Varun Alagh: If I understand correctly Nitin, by premium beauty, you are largely talking about those fancy cosmetic counters? Nitin: Yes, the counter where we have our BAs, beauty advisors. Varun Alagh: Yes. So actually, in general trade, BA channel is not a very large sort of channel for us. We only have close to, actually less than 500 BA counters, which exist, and they contribute to less than 20% of the GT sales. Rest of the sales comes from -- so chemist is a very important channel for us, new modern trade et cetera.

And we're focusing on all of these channels. Of course, modern trade is an important channel for us. So the growth in action is fairly distributed across these. And of course, our focus from next 3 to 4 quarters perspective is on top 200,000 stores in India, of which also 20,000 are far more critical from premium skin and hair care battle perspective. So we have been watching and focusing on them closely and ensuring that we end up giving share in all of them. Nitin: And last question is with respect to quick commerce. So last quarter, you had highlighted 4% to 5% of sales coming from quick commerce. So I just want to know, like, how much is the contribution now, given the fast growth happening in this channel? And by any measure, we have any market share data, like, how much of the market share we command in the quick commerce space? Varun Alagh: Nitin, see, now basis last quarter, we could say that it's grown to about 7% to 8% of our business. It's the fastest growing channel for us as we speak. The market share data we have, but they're more internally measured, but that's a metric that we are very closely chasing. On market share, the data that we have is based on our internal relationships and it is a nondisclosure data, we cannot share that.
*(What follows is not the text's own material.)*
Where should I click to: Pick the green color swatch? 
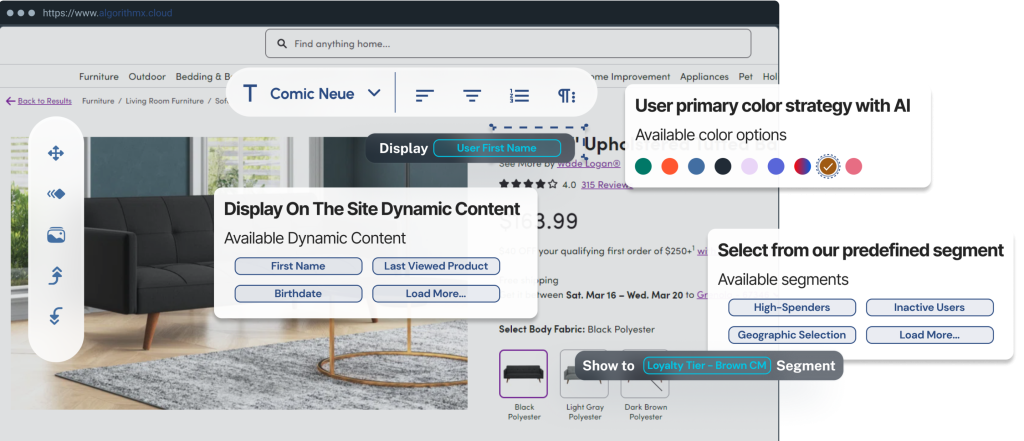pyautogui.click(x=643, y=166)

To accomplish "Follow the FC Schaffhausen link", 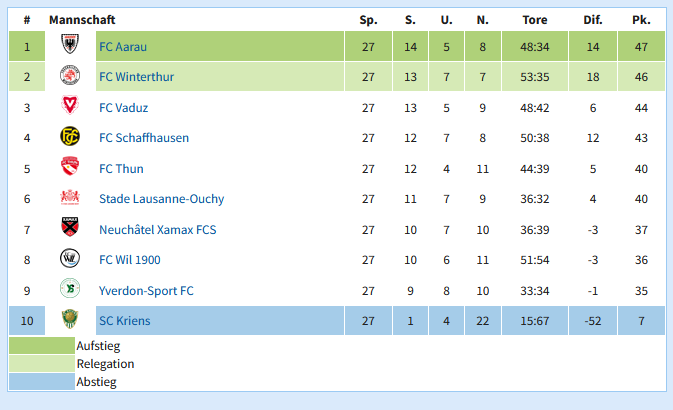I will (x=144, y=138).
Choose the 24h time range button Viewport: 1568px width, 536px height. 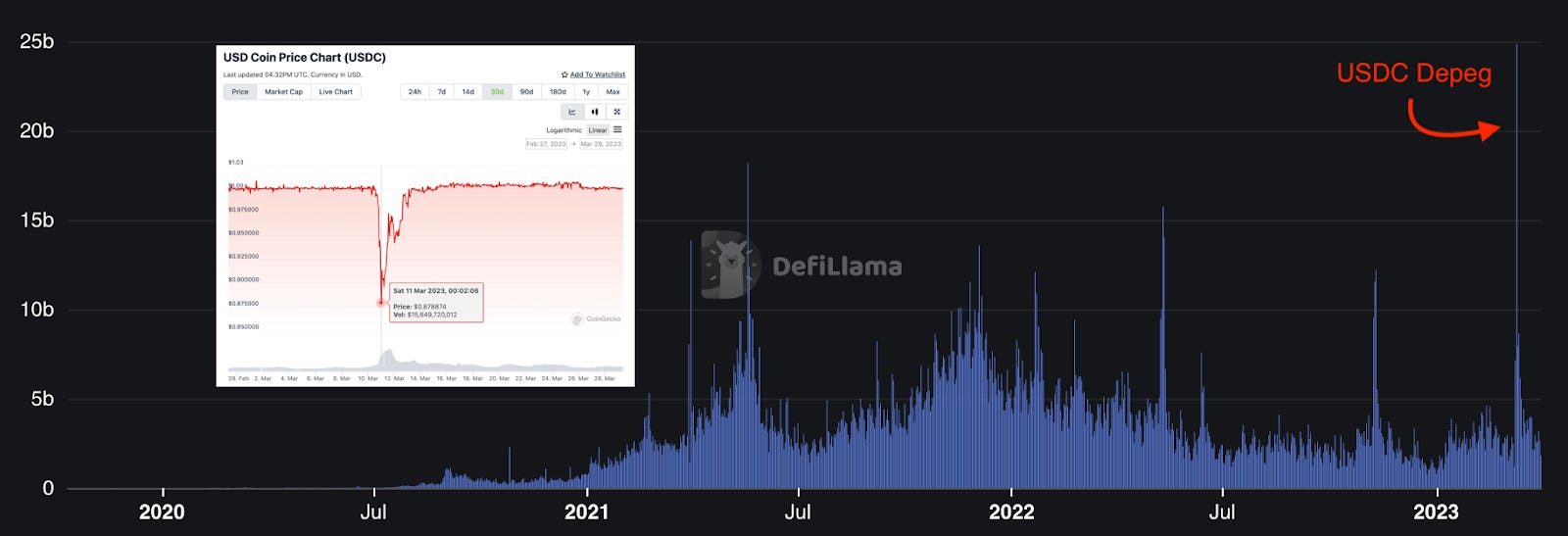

That said, we very closely are watching that data, and our goal is that our quick commerce market share should be higher than our e-commerce market share, and that's the vision in which we're sort of approaching.

Moderator: We'll take our next question from the line of Mehul Desai from JM Financial. Mehul Desai: First question, obviously, last quarter you did mention that several initiatives will be taken as far as changing the brand strategy, as far as Mamaearth is concerned. I know, it's a short period since then, but anything that you would like to call out as to if you have done any test marketing or any SKU changes, or any initiatives that have been taken, as far as Mamaearth is concerned? And if any kind of results or qualitative comments that you would like to give in terms of the output that is coming from those changes?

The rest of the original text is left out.